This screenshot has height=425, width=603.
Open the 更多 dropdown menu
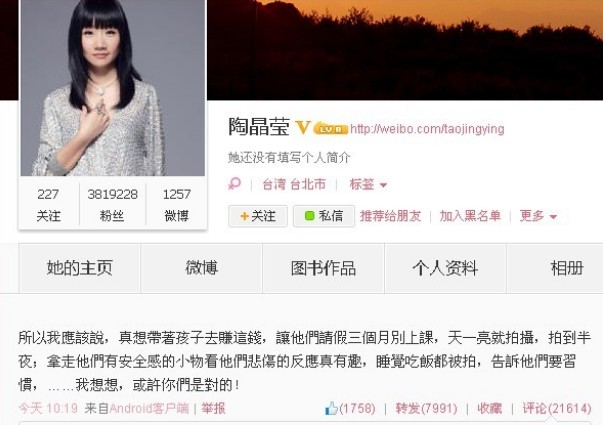coord(538,216)
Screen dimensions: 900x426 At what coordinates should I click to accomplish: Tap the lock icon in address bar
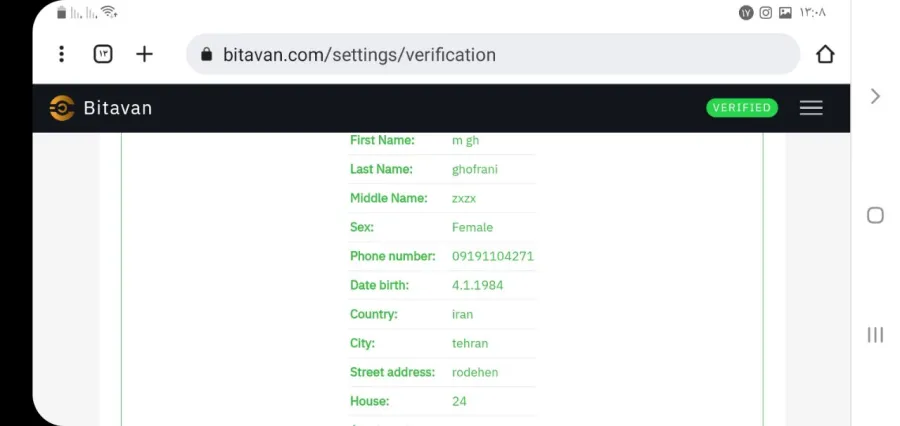click(207, 55)
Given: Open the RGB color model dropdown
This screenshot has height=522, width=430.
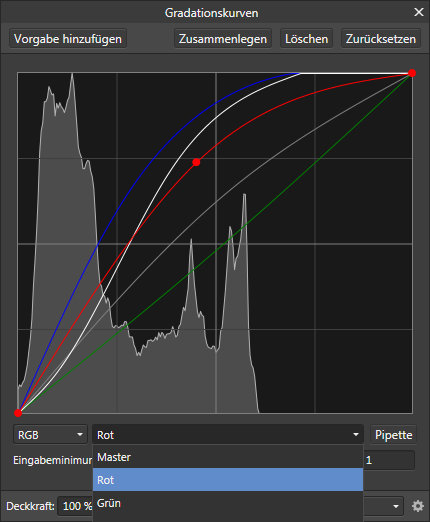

→ **TASK BRIEF**:
Would you write out exactly the lines of the data from the one holding "Given: Open the RGB color model dropdown" to the final line, both included, with pictures left out?

→ **YOUR RESPONSE**:
Given: Open the RGB color model dropdown
This screenshot has height=522, width=430.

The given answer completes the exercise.